** PROBLEM TO WORK ON **
Put the rows below into a Markdown table with two columns, No. and Text. Number each line in order in No., put the line itself in Text, and leave out blank lines.
================
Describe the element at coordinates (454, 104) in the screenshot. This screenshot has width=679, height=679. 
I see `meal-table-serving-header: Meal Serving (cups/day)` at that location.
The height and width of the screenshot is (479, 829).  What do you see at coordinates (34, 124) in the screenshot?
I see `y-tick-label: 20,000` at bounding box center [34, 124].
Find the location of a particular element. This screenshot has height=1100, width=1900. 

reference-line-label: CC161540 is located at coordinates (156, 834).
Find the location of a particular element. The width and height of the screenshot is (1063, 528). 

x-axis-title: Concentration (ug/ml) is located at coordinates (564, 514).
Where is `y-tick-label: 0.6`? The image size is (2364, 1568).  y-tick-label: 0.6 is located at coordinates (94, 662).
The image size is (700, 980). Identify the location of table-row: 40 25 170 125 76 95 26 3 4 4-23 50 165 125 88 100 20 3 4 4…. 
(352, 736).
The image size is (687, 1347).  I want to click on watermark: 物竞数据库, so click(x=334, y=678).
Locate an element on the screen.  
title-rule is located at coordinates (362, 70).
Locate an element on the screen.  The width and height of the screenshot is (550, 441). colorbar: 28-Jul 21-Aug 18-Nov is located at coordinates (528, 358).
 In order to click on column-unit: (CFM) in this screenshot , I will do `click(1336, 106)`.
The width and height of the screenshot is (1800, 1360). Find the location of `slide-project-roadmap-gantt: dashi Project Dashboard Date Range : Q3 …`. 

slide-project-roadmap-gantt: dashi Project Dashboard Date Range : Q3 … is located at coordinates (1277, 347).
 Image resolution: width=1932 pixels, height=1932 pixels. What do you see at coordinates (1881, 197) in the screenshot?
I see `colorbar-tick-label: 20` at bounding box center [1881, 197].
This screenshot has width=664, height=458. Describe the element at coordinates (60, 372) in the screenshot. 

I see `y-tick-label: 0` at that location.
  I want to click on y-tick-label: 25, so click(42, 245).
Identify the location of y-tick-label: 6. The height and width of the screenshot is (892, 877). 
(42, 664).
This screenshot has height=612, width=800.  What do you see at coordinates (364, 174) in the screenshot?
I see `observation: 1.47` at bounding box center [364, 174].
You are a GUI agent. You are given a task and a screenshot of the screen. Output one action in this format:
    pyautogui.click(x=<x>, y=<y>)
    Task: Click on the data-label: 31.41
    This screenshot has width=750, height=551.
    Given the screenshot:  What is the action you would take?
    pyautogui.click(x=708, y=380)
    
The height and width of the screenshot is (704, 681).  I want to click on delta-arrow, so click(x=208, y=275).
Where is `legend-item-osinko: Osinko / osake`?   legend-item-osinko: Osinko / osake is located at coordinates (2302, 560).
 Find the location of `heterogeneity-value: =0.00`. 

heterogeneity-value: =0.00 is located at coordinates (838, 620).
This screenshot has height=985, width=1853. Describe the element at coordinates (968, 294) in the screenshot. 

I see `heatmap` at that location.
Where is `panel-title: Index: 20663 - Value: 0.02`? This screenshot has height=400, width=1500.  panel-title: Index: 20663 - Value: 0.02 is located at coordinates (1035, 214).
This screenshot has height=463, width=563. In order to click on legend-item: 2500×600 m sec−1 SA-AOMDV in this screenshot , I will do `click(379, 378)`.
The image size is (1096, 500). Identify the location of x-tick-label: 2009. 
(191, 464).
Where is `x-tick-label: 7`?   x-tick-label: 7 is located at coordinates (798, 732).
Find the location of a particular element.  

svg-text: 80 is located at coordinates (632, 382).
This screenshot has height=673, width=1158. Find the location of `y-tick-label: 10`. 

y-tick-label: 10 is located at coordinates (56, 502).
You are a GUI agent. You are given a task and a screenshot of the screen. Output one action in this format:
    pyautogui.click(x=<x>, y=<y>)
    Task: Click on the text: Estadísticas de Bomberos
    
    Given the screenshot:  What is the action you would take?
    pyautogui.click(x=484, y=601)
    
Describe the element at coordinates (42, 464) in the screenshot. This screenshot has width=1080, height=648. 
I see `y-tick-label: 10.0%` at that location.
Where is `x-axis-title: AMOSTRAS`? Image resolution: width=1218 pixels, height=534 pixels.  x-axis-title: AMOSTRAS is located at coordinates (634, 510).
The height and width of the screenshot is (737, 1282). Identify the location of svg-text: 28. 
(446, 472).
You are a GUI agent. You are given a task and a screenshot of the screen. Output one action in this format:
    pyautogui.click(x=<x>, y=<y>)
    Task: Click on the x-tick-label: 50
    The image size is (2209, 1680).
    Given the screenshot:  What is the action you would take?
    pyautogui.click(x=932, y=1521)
================
** EXERCISE SOLUTION **
| No. | Text |
|---|---|
| 1 | Describe the element at coordinates (454, 104) in the screenshot. This screenshot has width=679, height=679.  |
| 2 | I see `meal-table-serving-header: Meal Serving (cups/day)` at that location. |
| 3 | The height and width of the screenshot is (479, 829).  What do you see at coordinates (34, 124) in the screenshot? |
| 4 | I see `y-tick-label: 20,000` at bounding box center [34, 124]. |
| 5 | Find the location of a particular element. This screenshot has height=1100, width=1900.  |
| 6 | reference-line-label: CC161540 is located at coordinates (156, 834). |
| 7 | Find the location of a particular element. The width and height of the screenshot is (1063, 528).  |
| 8 | x-axis-title: Concentration (ug/ml) is located at coordinates (564, 514). |
| 9 | Where is `y-tick-label: 0.6`? The image size is (2364, 1568).  y-tick-label: 0.6 is located at coordinates (94, 662). |
| 10 | The image size is (700, 980). Identify the location of table-row: 40 25 170 125 76 95 26 3 4 4-23 50 165 125 88 100 20 3 4 4….  |
| 11 | (352, 736). |
| 12 | The image size is (687, 1347).  I want to click on watermark: 物竞数据库, so click(x=334, y=678). |
| 13 | Locate an element on the screen.   |
| 14 | title-rule is located at coordinates (362, 70). |
| 15 | Locate an element on the screen.  The width and height of the screenshot is (550, 441). colorbar: 28-Jul 21-Aug 18-Nov is located at coordinates (528, 358). |
| 16 |  In order to click on column-unit: (CFM) in this screenshot , I will do `click(1336, 106)`. |
| 17 | The width and height of the screenshot is (1800, 1360). Find the location of `slide-project-roadmap-gantt: dashi Project Dashboard Date Range : Q3 …`.  |
| 18 | slide-project-roadmap-gantt: dashi Project Dashboard Date Range : Q3 … is located at coordinates (1277, 347). |
| 19 |  Image resolution: width=1932 pixels, height=1932 pixels. What do you see at coordinates (1881, 197) in the screenshot? |
| 20 | I see `colorbar-tick-label: 20` at bounding box center [1881, 197]. |
| 21 | This screenshot has width=664, height=458. Describe the element at coordinates (60, 372) in the screenshot.  |
| 22 | I see `y-tick-label: 0` at that location. |
| 23 |   I want to click on y-tick-label: 25, so click(42, 245). |
| 24 | Identify the location of y-tick-label: 6. The height and width of the screenshot is (892, 877).  |
| 25 | (42, 664). |
| 26 | This screenshot has height=612, width=800.  What do you see at coordinates (364, 174) in the screenshot? |
| 27 | I see `observation: 1.47` at bounding box center [364, 174]. |
| 28 | You are a GUI agent. You are given a task and a screenshot of the screen. Output one action in this format: |
| 29 |     pyautogui.click(x=<x>, y=<y>) |
| 30 |     Task: Click on the data-label: 31.41 |
| 31 |     This screenshot has width=750, height=551. |
| 32 |     Given the screenshot:  What is the action you would take? |
| 33 |     pyautogui.click(x=708, y=380) |
| 34 | The height and width of the screenshot is (704, 681).  I want to click on delta-arrow, so click(x=208, y=275). |
| 35 | Where is `legend-item-osinko: Osinko / osake`?   legend-item-osinko: Osinko / osake is located at coordinates (2302, 560). |
| 36 |  Find the location of `heterogeneity-value: =0.00`.  |
| 37 | heterogeneity-value: =0.00 is located at coordinates (838, 620). |
| 38 | This screenshot has height=985, width=1853. Describe the element at coordinates (968, 294) in the screenshot.  |
| 39 | I see `heatmap` at that location. |
| 40 | Where is `panel-title: Index: 20663 - Value: 0.02`? This screenshot has height=400, width=1500.  panel-title: Index: 20663 - Value: 0.02 is located at coordinates (1035, 214). |
| 41 | This screenshot has height=463, width=563. In order to click on legend-item: 2500×600 m sec−1 SA-AOMDV in this screenshot , I will do `click(379, 378)`. |
| 42 | The image size is (1096, 500). Identify the location of x-tick-label: 2009.  |
| 43 | (191, 464). |
| 44 | Where is `x-tick-label: 7`?   x-tick-label: 7 is located at coordinates (798, 732). |
| 45 | Find the location of a particular element.   |
| 46 | svg-text: 80 is located at coordinates (632, 382). |
| 47 | This screenshot has height=673, width=1158. Find the location of `y-tick-label: 10`.  |
| 48 | y-tick-label: 10 is located at coordinates (56, 502). |
| 49 | You are a GUI agent. You are given a task and a screenshot of the screen. Output one action in this format: |
| 50 |     pyautogui.click(x=<x>, y=<y>) |
| 51 |     Task: Click on the text: Estadísticas de Bomberos |
| 52 |     Given the screenshot:  What is the action you would take? |
| 53 |     pyautogui.click(x=484, y=601) |
| 54 | Describe the element at coordinates (42, 464) in the screenshot. This screenshot has width=1080, height=648.  |
| 55 | I see `y-tick-label: 10.0%` at that location. |
| 56 | Where is `x-axis-title: AMOSTRAS`? Image resolution: width=1218 pixels, height=534 pixels.  x-axis-title: AMOSTRAS is located at coordinates (634, 510). |
| 57 | The height and width of the screenshot is (737, 1282). Identify the location of svg-text: 28.  |
| 58 | (446, 472). |
| 59 | You are a GUI agent. You are given a task and a screenshot of the screen. Output one action in this format: |
| 60 |     pyautogui.click(x=<x>, y=<y>) |
| 61 |     Task: Click on the x-tick-label: 50 |
| 62 |     The image size is (2209, 1680). |
| 63 |     Given the screenshot:  What is the action you would take? |
| 64 |     pyautogui.click(x=932, y=1521) |